Our colleagues from RTL spoke to Ministers Turmes and Bausch about the European infrastructure for charging electric vehicles, which they believe will significantly improve by 2023.

On Monday morning, the first six 'SuperChargy' charging stations at the Aire de Capellen were officially presented, now offering ultra-fast charging for electric vehicles.

According to a recent Ernst & Young poll, more than half of potential buyers world-wide consider switching to hybrid or fully electric cars for a first time in history. For many people living in the European Union, electric vehicles will become mandatory as of 2035 when it is no longer permitted to sell petrol or diesel-fuelled cars.

People who tend to rely on their cars for holidays are concerned about the upcoming mandate. According to the Electric Vehicle Database, the current models average 326 kilometres when fully charged. This means that several breaks have to be taken in case of farther travel destinations, which raises the question if the wider network of charging stations is already sufficiently developed.

Situation to improve by 2025, says Minister Turmes

Minister for Energy Claude Turmes acknowledges that the "situation is not yet ideal". However, an EU regulation mandates that member states increase their investments into electric transportation and infrastructure by 2025.

"Unfortunately, countries such as France and Italy are not yet where we are. But over the course of the next two to three years, these countries will be forced to upgrade their infrastructure", explained Minister Turmes.

The EU regulation further mandates that the network of charging stations needs to be visible online. Furthermore, live updates about availability are to be provided.

The six new 'SuperChargy' stations at the Aire de Capellen promise to charge cars in transit by up to 80% in 20 minutes. Minister for Mobility and Public Works François Bausch was also present at the opening ceremony: "This is an important step towards the goal that we set ourselves."

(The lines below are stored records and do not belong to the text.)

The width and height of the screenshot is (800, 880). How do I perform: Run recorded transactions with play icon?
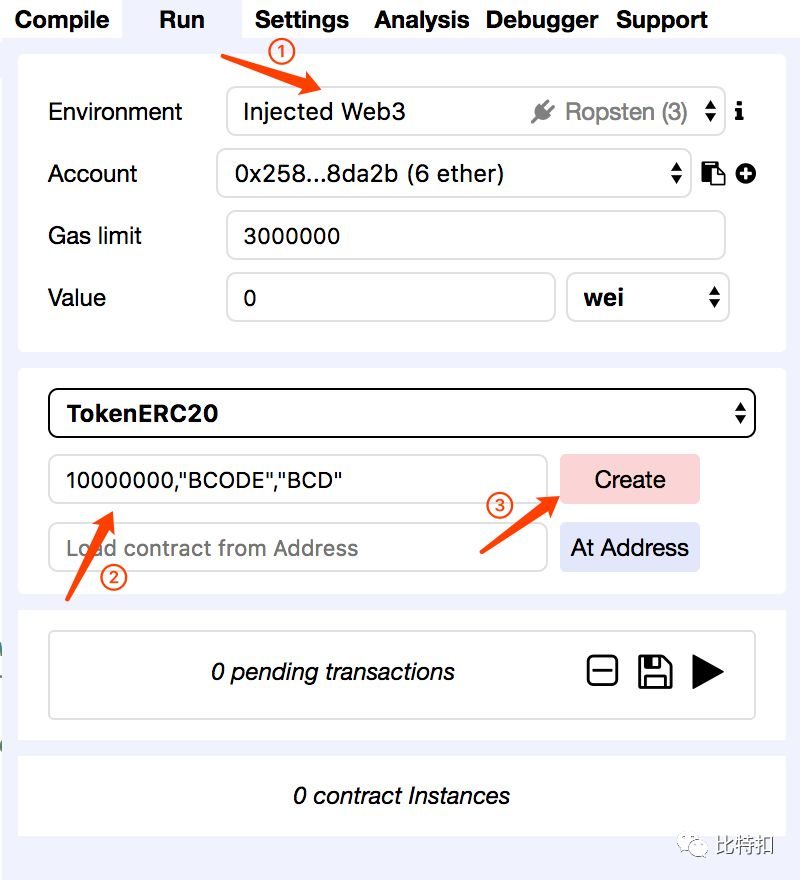707,672
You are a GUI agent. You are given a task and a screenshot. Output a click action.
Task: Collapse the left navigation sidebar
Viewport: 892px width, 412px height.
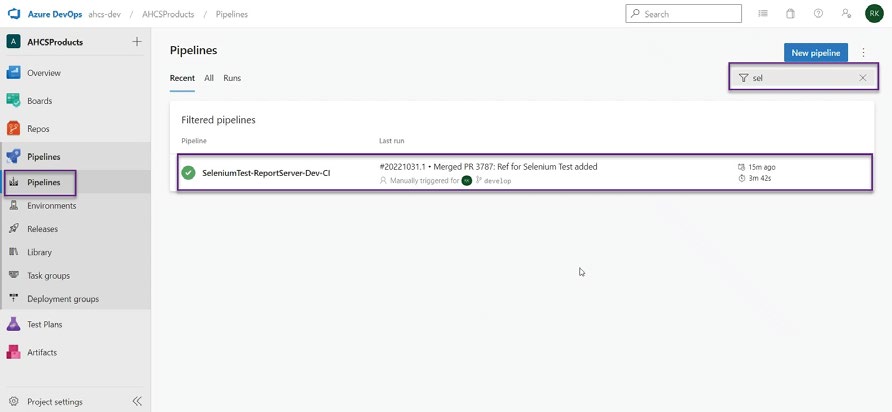[137, 401]
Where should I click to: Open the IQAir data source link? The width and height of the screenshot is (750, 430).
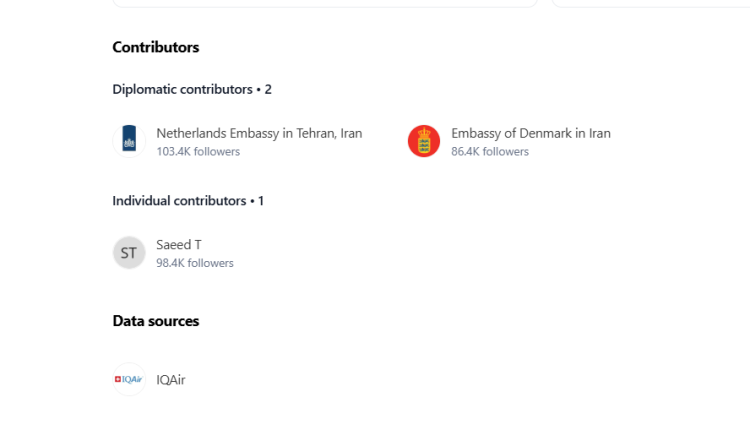pos(171,380)
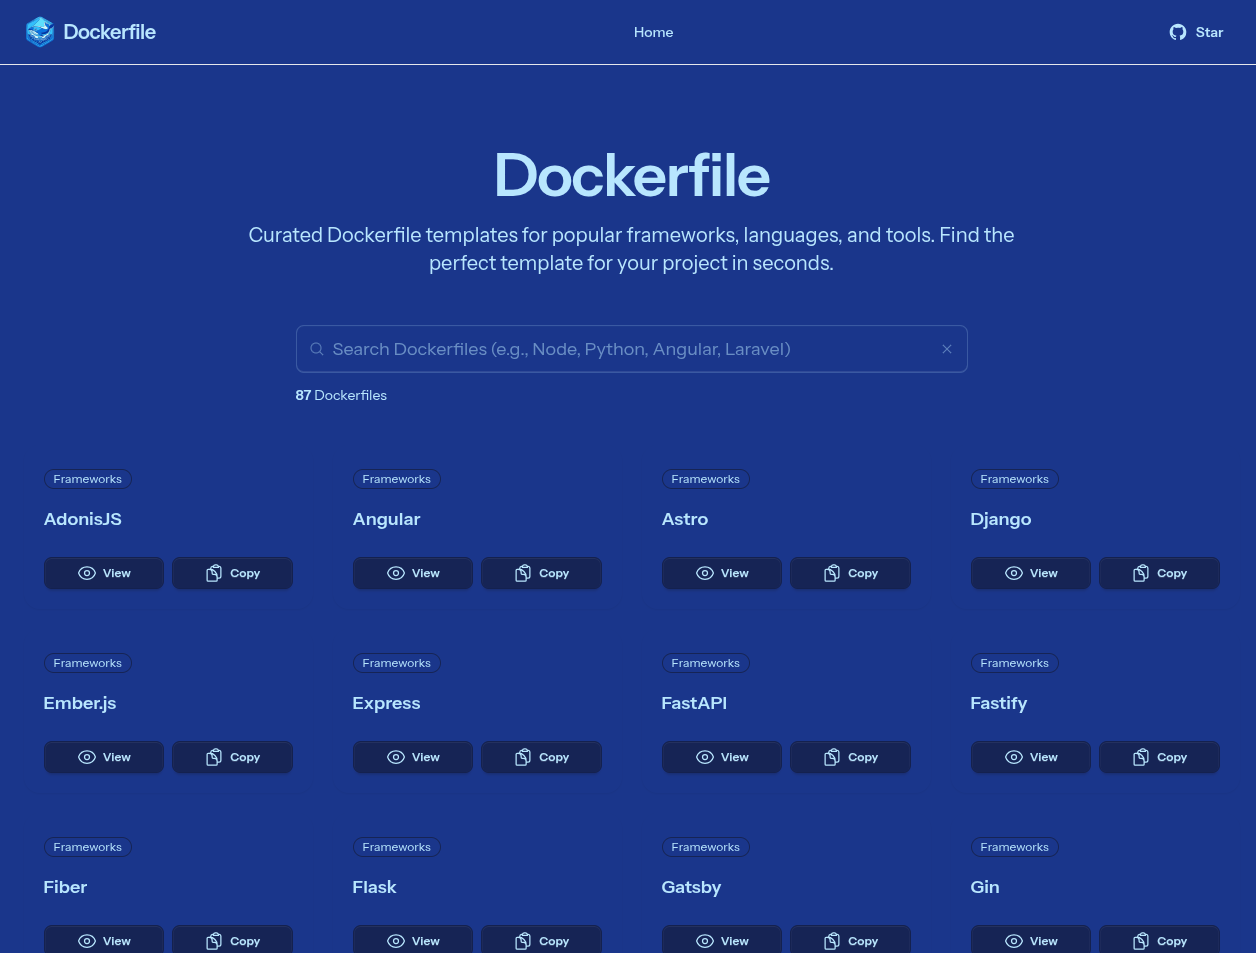The width and height of the screenshot is (1256, 953).
Task: Open the Home navigation link
Action: pyautogui.click(x=653, y=31)
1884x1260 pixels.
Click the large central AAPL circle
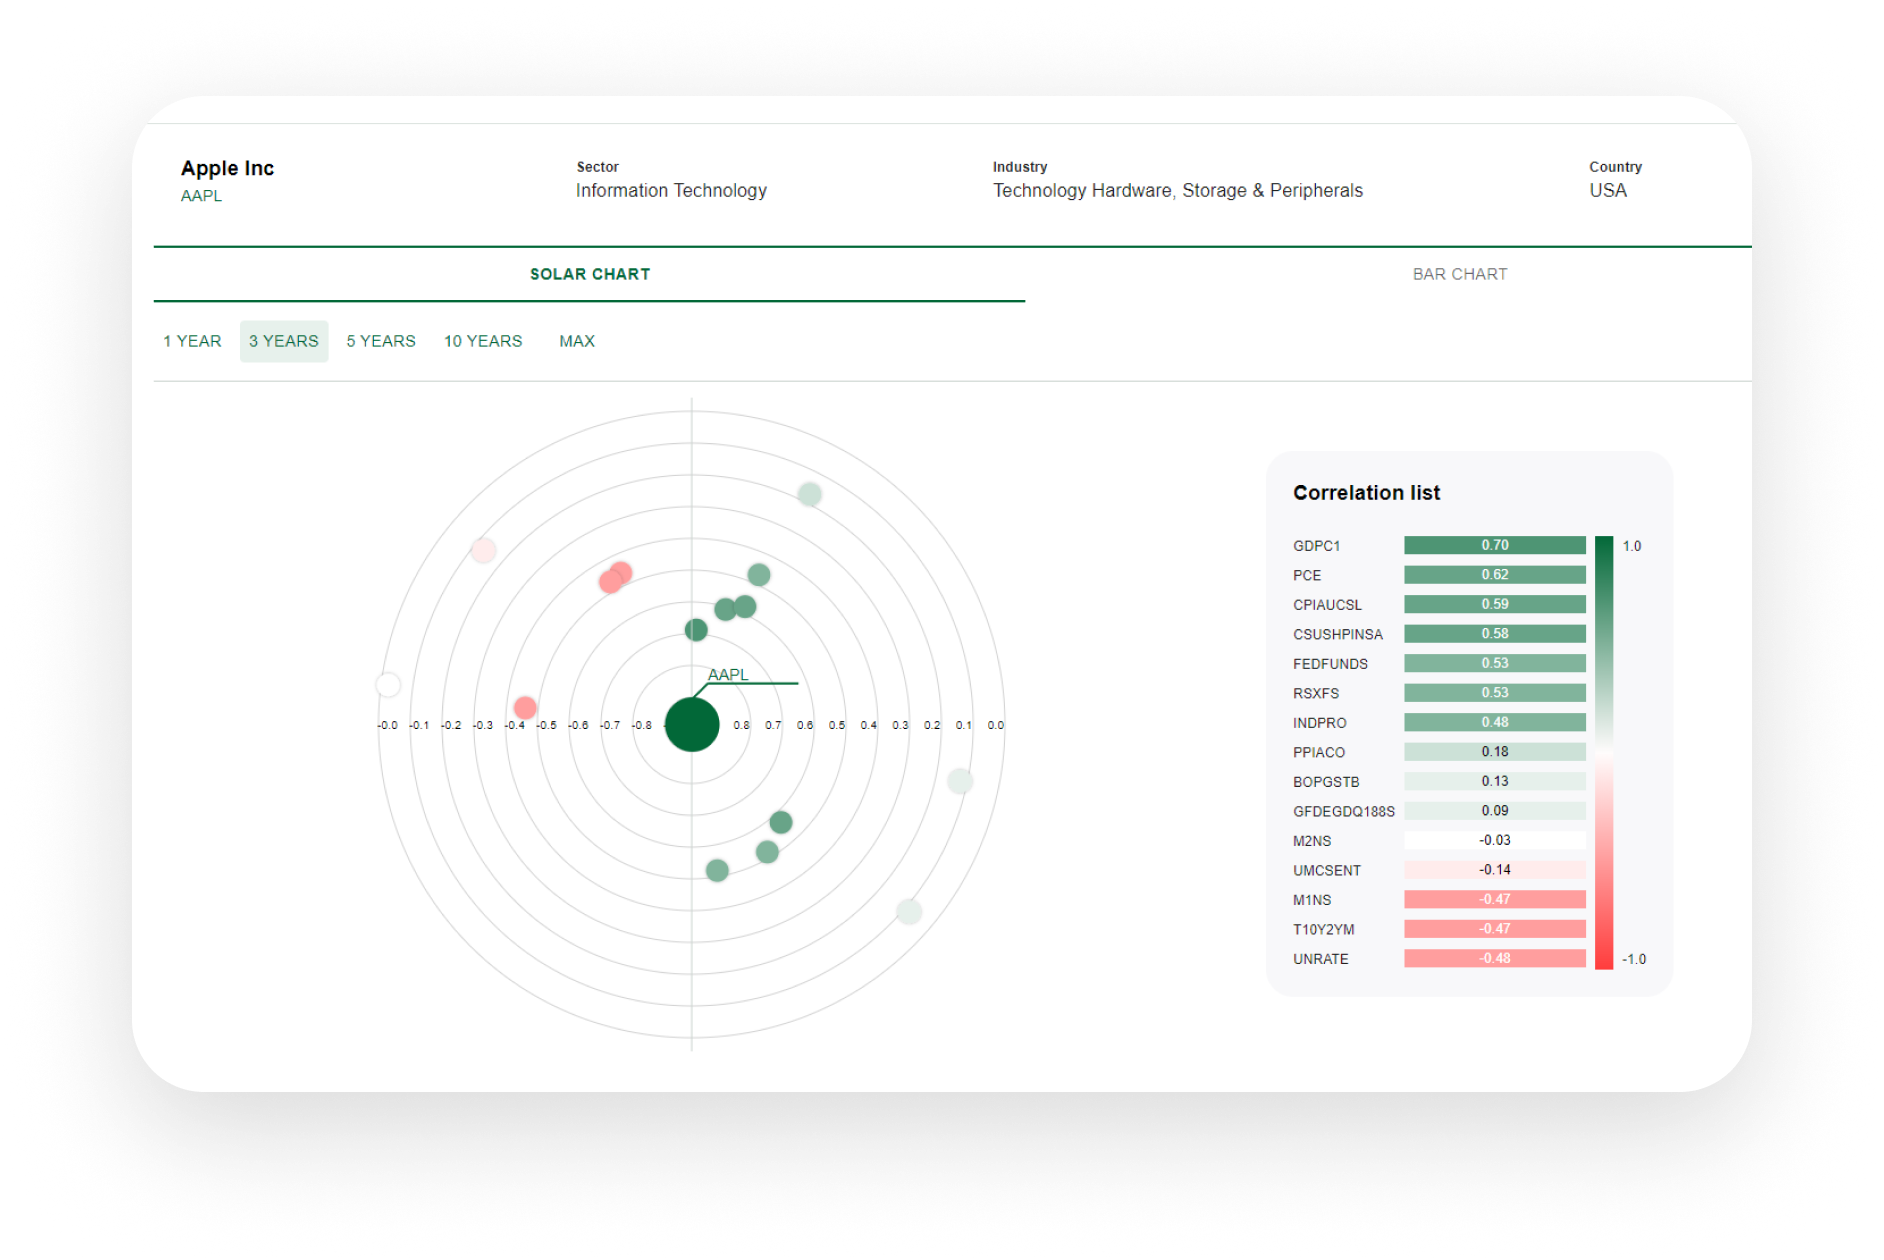point(692,725)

By 2030, 50% of newly registered cars are to be emission-free, the Greens Minister further noted. "It is therefore important to develop a network of regular and fast charging stations, which are to be used for long transits."

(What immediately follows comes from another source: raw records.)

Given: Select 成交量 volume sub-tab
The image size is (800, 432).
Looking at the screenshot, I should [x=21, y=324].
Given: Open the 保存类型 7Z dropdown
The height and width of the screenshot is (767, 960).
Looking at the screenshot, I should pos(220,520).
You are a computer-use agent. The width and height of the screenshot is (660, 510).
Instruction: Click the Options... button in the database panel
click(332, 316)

88 new SuperChargy stations by 2023

88 new super-charging stations will be installed by Creos at 19 different locations in the period of 2021 to 2023. The locations include car parks on Luxembourg's six motorways as well as spots near main roads across the country.

Asked about Luxembourg's potential to maintain its international appeal for recharging cars, Minister Bausch responded: "Why should we not benefit? At the moment, we are number two in Europe when it comes to infrastructure. The Netherlands are still ahead of us, but we will close in on them. We are well-underway in our preparations of offering the best infrastructure to international traffic. And paired with green electricity, we will also have fewer problems with CO2 emissions."

Future aspirations

The new electric installations at the Aire de Capellen suffice to quadruple the number of charging stations in the future. First Vice President of the European Commission Frans Timmermans was also present at the inauguration. He currently leads the implementation of the European Green Deal as well as the first European Climate Law.

Before the end of the week, the Chamber of Deputies will vote on a draft law proposing financial support worth €40 million to companies that install private charging stations. In doing so, the Ministry for Energy hopes to offer incentives for the installation of hundreds of charging stations in the coming years.